### Problems and tasks
1. Revise the blog post about politics by copying the passage between "Every couple years, I" and "the history section.)", inclusive, with "czar" changed to "king".
2. According to the blog post about politics, what did the family do at the Republican campaign headquarters?
3. Write the next part of the blog post about politics, picking up after its final sentence.

### Source extract
============================================================
Every couple years, I give the blogging game another try – a chance to lay out all my solutions to the problems of the world, “if I were czar,” as Dad would say, to get reactions to them, should I manage to find an audience, or to work them out for myself, should all my readers be imaginary.

I’m definitely a geek about politics. Beach reading isn’t the latest Danielle Steele (does she still write?) so much as the “why Obama is evil” genre, though that’s losing its charm. (Time to wander back to the history section.)

I always thought, growing up, that I would follow family tradition and get involved in politics. Once upon a time, the whole family would go to the Republican campaign headquarters and make get-out-the-vote calls, or collate brochures. We went to a Reagan rally in ’80.  (Remember?  A recession is when your neighbor is out of a job.  A depression is when you’re out of a job.  And a recovery is when President Carter is out of a job!  Somewhere in a box in my parents’ house, I bet I still have a newspaper clipping.)  I helped out at the local state senator’s office in high school, and tagged along with the staff when Bush (G.H.W.) came to town in support of the candidate for governor. But that was then – life got in the way, and kids, and Illinois politics, in which the Republicans are just as corrupt as the Democrats (or were – now they’re just impotent), and now “involved in politics” consists mostly of letters to the editor and blog comments.
============================================================
[Items listed in a dataset]
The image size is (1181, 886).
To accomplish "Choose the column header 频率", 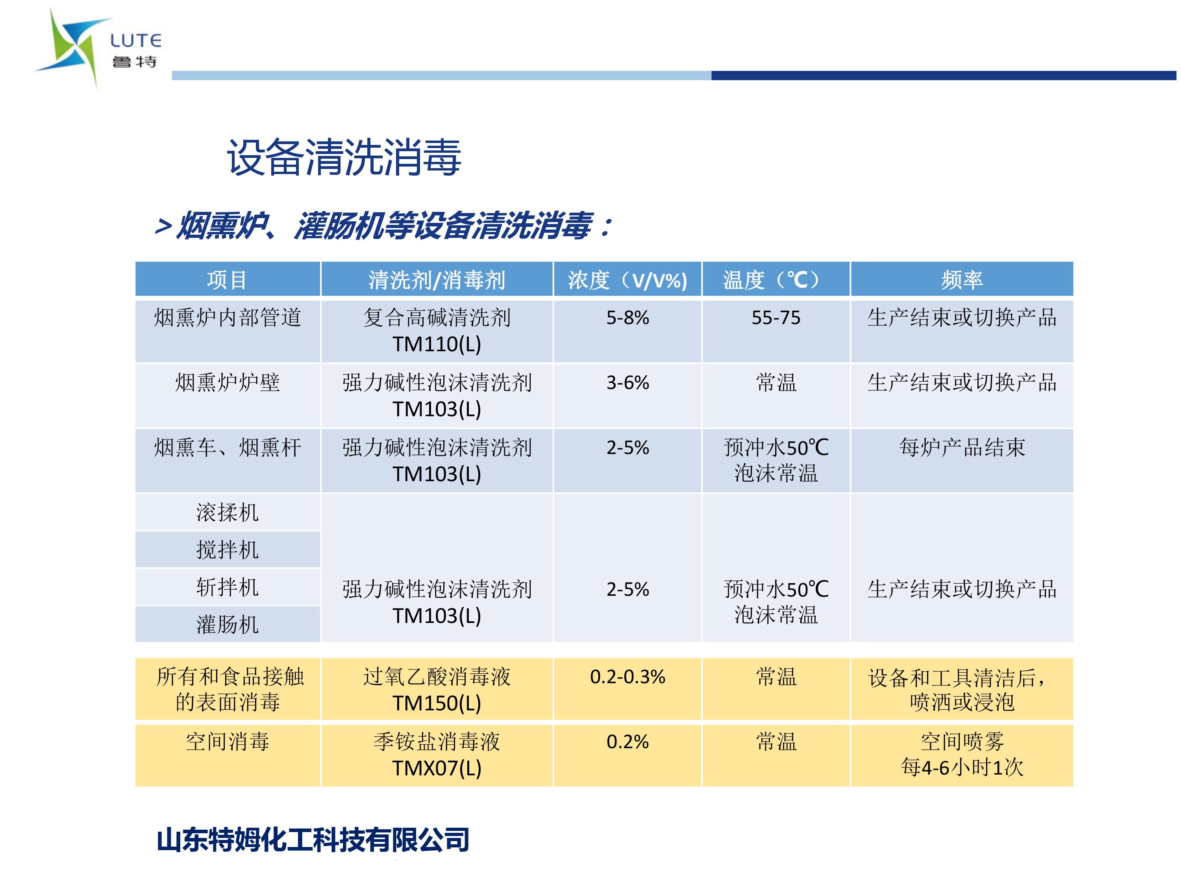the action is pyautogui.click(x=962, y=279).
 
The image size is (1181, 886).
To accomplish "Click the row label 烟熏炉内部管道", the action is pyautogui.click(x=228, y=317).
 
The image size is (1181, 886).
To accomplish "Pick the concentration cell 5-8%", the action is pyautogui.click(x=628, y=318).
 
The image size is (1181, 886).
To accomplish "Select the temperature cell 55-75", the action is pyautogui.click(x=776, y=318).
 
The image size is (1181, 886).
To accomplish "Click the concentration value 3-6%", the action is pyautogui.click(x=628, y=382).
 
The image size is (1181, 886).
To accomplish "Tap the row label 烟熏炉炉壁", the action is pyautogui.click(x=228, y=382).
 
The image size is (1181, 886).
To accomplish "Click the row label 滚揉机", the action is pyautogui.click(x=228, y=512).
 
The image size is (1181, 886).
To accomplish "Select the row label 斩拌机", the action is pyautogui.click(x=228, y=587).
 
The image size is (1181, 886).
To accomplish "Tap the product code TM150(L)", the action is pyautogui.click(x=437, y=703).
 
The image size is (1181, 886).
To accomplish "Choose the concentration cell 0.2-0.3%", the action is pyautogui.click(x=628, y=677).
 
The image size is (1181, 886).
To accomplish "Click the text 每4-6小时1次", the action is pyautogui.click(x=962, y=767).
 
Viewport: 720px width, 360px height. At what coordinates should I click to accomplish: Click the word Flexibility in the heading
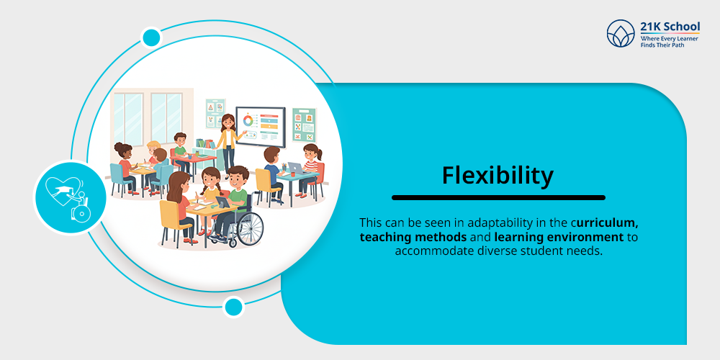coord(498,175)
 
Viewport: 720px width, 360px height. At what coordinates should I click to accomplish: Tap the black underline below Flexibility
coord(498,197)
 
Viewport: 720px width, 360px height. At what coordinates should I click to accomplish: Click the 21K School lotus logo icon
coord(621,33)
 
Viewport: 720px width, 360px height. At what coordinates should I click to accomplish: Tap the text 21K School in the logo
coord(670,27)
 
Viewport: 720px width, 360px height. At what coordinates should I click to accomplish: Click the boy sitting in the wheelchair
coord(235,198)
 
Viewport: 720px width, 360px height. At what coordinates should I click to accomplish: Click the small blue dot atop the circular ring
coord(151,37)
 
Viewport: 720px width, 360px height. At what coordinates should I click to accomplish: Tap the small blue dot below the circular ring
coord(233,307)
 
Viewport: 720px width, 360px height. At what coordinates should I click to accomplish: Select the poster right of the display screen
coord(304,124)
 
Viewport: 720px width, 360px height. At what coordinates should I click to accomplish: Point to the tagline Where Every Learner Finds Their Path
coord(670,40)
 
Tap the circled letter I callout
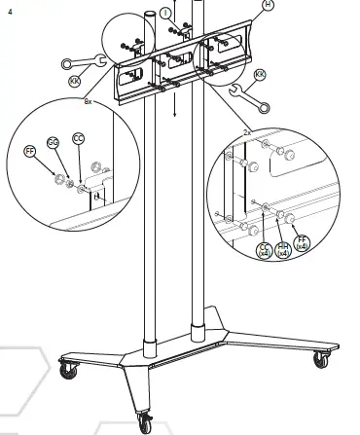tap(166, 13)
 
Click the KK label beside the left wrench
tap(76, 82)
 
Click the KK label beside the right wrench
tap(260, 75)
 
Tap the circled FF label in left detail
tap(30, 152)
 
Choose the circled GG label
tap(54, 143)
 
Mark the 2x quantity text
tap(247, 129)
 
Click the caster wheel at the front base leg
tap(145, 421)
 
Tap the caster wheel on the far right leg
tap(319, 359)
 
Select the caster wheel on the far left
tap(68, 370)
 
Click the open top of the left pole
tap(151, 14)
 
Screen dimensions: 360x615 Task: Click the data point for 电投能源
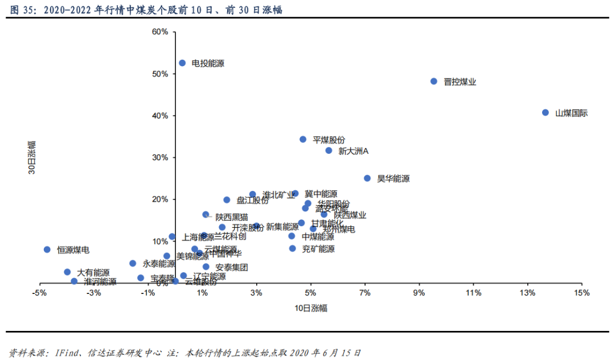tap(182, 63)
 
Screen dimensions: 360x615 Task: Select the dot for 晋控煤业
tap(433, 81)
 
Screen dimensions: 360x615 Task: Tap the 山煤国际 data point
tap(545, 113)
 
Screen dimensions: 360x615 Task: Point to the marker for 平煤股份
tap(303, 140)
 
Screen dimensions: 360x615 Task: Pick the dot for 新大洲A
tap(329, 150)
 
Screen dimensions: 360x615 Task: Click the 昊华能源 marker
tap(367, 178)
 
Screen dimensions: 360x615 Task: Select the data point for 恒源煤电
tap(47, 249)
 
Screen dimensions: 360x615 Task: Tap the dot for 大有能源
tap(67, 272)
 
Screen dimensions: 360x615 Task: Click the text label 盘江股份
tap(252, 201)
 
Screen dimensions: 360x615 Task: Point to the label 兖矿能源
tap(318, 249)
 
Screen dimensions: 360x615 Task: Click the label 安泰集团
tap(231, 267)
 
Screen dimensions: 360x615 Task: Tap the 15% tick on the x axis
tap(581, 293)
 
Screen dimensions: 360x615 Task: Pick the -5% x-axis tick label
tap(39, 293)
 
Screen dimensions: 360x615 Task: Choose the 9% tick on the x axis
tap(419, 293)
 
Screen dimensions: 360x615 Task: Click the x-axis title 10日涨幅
============================================================
### Results in order
1.
Every couple years, I give the blogging game another try – a chance to lay out all my solutions to the problems of the world, “if I were king,” as Dad would say, to get reactions to them, should I manage to find an audience, or to work them out for myself, should all my readers be imaginary.

I’m definitely a geek about politics. Beach reading isn’t the latest Danielle Steele (does she still write?) so much as the “why Obama is evil” genre, though that’s losing its charm. (Time to wander back to the history section.)

2. They made get-out-the-vote calls or collated brochures.

3.
What do I care about? Right now – I’m a mom, to three boys, none of whom are headed to any grand renown, for sports prowess or academic achievement, so issues of college cost concern me, and the economic future of the country in general. Immigration reform worries me in this respect, too: what will happen to this country, and to wages for low-skilled work, if we import large numbers of unskilled workers?

I’m a Catholic – and a convert, though a while ago, now, and “life issues” (as Catholics say) was part of the draw to Catholicism rather than the other way ‘round.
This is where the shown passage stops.